Convert the lines starting at the one containing "Screen dimensions: 1568x459" and ending after the one containing "point(290,153)" into a JSON list of strings, one string per line, skipping blank lines. Omit the pictures from the answer.

[EXTRACTED DATA]:
════
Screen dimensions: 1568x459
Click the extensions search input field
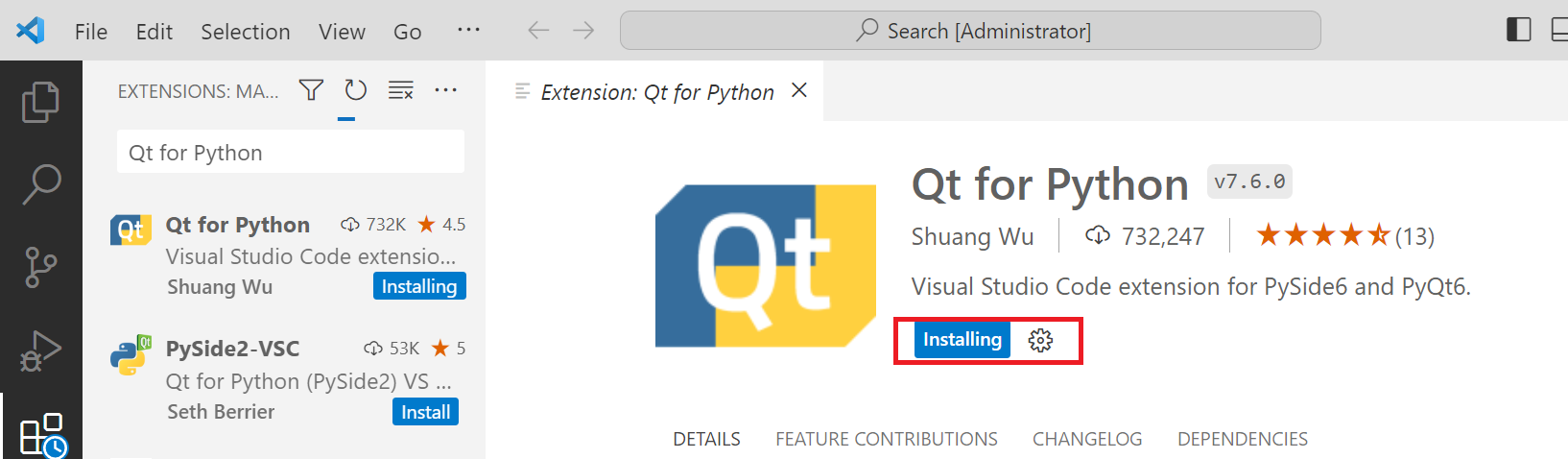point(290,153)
════
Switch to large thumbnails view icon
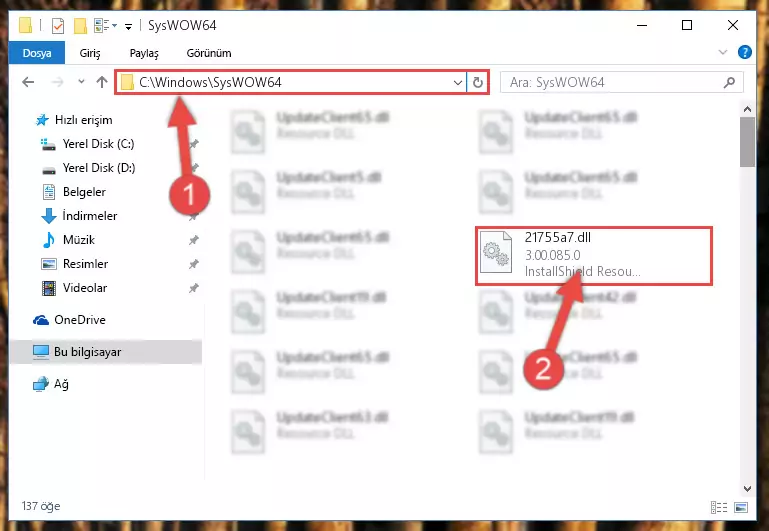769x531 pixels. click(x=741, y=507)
════
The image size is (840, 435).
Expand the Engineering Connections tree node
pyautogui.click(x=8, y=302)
════
[FINISHED EXERCISE]:
[
  "Screen dimensions: 1568x459",
  "Click the extensions search input field",
  "point(290,153)"
]